(Pixel coordinate grounding data)
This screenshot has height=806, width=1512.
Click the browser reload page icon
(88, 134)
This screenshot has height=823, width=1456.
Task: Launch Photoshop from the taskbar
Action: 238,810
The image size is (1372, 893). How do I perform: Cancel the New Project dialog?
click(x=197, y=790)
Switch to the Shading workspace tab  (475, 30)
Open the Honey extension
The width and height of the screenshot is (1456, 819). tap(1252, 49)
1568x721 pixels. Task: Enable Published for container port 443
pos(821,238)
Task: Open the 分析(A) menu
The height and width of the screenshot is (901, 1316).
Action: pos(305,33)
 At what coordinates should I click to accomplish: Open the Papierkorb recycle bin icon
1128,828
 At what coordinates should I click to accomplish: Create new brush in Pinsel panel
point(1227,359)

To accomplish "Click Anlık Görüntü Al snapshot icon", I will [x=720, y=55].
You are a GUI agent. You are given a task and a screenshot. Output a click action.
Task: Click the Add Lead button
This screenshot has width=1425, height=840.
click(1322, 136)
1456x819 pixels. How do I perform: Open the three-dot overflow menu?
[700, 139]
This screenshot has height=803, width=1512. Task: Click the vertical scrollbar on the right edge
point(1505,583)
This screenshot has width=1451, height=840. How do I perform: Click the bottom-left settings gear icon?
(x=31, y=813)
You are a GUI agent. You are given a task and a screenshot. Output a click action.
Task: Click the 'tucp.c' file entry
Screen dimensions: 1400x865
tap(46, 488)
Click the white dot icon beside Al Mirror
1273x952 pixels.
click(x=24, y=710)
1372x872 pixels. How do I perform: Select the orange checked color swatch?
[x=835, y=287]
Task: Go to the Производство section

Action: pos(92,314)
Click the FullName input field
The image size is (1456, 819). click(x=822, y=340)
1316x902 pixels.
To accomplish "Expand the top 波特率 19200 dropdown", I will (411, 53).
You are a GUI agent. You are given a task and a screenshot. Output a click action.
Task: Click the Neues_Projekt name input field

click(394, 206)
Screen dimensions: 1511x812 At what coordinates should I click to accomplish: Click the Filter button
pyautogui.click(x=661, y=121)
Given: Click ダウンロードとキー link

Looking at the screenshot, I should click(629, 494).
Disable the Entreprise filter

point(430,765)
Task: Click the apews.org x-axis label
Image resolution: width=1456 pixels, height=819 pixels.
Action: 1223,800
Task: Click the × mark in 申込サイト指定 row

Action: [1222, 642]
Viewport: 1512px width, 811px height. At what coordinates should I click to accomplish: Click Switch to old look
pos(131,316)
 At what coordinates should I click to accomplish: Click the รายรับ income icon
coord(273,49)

(Task to complete) Copy every line of the data where "will" is found.

(Solved exercise)
To accomplish "Click Anlık Görüntü Al snapshot icon", I will [x=720, y=55].
To accomplish "Expand the top 波特率 19200 dropdown", I will (411, 53).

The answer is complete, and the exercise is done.